The idea of pulling myself together enough to leave the house to look professional, spend 8 hours away from her and then to come home and have to spend half the night up breast feeding, just didn’t sound like a party.

So I admire those that do this! Being a mom is hard. A mom of a newborn especially. Heading off to work must be painful.

But, and I mean a big BUT, I can see the rewards. To get paid for what you do is a good thing.  Intellectual stimulation from peers and colleagues- good. Going out to lunch- good. Looking like a human with clothes and makeup- good.

I found this excerpt of the article to sum it up: “After interviewing hundreds of mothers repeatedly over the course of a decade, the researchers found that those who worked 32 hours per week or less were more sensitive to their kids’ needs, less likely to have symptoms of depression, and more likely to split household duties with their spouses than mothers who were not employed.” AYFKM?

And therein lies my problem. I’m depressed and don’t share household duties. Okay, I’m not really depressed. I take my meds and do fine. But I know a lot that are, and I’ve been down some dark times myself. And I always feel like I’m doing all the household duties myself. Not very well, but still.

Then the kicker later in the article:

“Additionally, mothers with higher levels of depressive symptoms may have more difficulty seeking employment or keeping a job.” AYFKM?

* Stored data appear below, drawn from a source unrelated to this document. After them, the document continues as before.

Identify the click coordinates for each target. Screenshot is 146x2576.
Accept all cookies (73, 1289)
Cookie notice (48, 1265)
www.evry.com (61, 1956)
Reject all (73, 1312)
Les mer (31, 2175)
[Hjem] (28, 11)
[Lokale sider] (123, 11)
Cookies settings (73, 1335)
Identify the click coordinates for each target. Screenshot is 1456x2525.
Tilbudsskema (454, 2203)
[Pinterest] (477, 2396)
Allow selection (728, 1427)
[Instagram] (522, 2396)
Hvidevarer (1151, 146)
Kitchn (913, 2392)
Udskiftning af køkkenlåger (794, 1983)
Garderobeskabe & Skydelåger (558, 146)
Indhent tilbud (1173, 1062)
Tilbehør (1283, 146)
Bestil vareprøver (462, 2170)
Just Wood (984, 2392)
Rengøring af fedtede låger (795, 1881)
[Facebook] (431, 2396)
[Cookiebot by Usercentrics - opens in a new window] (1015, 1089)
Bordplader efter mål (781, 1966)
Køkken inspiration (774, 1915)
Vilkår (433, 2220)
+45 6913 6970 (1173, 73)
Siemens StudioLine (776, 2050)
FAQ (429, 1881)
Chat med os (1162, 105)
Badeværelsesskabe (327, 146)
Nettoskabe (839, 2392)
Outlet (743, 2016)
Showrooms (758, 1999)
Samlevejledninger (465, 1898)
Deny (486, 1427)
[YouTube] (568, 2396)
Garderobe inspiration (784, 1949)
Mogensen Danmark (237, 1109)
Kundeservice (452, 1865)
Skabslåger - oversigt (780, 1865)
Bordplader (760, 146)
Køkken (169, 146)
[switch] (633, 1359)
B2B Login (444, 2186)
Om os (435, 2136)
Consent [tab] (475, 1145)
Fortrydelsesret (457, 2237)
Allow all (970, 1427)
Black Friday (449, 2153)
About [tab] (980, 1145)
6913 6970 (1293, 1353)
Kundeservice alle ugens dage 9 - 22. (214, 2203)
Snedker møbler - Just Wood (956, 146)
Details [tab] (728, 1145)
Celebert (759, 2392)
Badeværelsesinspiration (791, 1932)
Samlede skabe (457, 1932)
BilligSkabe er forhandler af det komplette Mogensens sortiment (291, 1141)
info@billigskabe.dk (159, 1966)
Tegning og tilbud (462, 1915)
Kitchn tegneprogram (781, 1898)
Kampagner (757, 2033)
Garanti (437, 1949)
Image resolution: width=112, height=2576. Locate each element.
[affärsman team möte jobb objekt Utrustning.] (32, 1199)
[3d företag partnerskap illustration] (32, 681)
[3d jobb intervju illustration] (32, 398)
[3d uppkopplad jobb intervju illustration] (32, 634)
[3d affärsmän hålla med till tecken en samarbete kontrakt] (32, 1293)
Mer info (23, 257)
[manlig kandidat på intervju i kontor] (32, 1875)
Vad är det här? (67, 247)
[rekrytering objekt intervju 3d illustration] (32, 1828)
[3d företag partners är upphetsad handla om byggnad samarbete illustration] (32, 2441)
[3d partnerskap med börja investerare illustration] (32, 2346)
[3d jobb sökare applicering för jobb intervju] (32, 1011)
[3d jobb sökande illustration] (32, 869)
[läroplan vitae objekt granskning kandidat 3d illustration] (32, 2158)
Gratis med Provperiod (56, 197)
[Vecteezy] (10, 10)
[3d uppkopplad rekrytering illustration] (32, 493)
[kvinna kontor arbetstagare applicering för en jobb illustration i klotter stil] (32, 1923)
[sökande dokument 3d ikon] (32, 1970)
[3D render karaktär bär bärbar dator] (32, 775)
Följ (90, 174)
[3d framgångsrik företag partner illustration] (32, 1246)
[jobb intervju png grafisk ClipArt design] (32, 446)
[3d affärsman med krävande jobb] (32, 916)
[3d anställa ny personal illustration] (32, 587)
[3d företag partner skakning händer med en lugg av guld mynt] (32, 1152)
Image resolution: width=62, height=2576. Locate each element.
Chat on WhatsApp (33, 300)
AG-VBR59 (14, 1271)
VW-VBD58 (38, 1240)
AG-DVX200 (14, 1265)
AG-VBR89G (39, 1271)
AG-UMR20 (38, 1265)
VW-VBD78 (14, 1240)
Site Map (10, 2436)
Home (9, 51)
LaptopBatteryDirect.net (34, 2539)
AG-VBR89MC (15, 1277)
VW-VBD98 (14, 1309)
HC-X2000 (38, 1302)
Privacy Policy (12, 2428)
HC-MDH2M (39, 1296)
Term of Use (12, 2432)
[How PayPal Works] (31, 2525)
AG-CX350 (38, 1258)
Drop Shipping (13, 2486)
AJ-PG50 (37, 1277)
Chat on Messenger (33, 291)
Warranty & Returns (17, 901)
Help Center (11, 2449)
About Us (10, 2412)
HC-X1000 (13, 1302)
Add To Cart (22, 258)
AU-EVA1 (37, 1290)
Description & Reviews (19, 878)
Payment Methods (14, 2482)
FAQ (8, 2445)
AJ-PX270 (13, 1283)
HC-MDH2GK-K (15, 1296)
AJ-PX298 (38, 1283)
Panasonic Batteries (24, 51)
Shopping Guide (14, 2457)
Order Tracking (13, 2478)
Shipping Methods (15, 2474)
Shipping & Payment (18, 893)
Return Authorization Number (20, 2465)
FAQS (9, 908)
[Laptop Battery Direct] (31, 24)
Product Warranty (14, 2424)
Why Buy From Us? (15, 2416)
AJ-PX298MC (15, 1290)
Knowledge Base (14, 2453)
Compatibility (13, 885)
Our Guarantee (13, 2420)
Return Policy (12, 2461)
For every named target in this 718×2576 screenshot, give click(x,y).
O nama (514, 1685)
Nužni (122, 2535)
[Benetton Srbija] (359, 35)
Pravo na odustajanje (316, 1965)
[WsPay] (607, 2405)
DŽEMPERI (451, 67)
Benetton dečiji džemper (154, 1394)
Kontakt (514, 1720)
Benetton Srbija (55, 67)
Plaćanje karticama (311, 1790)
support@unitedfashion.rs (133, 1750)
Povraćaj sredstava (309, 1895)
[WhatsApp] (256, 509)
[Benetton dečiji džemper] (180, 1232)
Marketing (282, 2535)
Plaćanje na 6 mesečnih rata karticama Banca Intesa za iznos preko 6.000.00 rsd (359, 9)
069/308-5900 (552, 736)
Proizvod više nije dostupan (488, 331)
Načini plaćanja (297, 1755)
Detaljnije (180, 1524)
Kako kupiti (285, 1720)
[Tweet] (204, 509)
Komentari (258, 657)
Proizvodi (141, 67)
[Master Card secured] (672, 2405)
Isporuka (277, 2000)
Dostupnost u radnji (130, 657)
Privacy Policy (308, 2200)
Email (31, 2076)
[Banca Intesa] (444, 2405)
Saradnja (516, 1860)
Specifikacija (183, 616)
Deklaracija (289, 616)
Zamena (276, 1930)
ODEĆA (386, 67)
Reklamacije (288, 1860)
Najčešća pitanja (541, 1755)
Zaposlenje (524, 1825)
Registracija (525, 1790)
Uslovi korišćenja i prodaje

Fantastic. Now I’m just screwed if I did choose to go back to work. Who wants a whiny, not employed in a decade housewife to come work for them? Apparently, no one.

Here’s what it boils down to:

I chose not to work. I never regret staying at home with my children. In fact now it’s the greatest. They go off to school, I pretend to get stuff done around the house, they come home from school and I’m in a good mood since absence makes the heart grow fonder.

I’m not getting paid, I don’t need to prove anything to anybody. My children are fine individuals. I’m raising them real good.

I don’t need an article to tell me I’m depressed and overly sensitive- my husband tells me this all the time.

Pretend I never wrote this blog. I could have started with the last three sentences and have been done. But alas, I just wanted other depressed, pill popping, gin and tonic drinking moms to feel empathy with me.

(borrowed from Bluntcard) Look how happy she looks!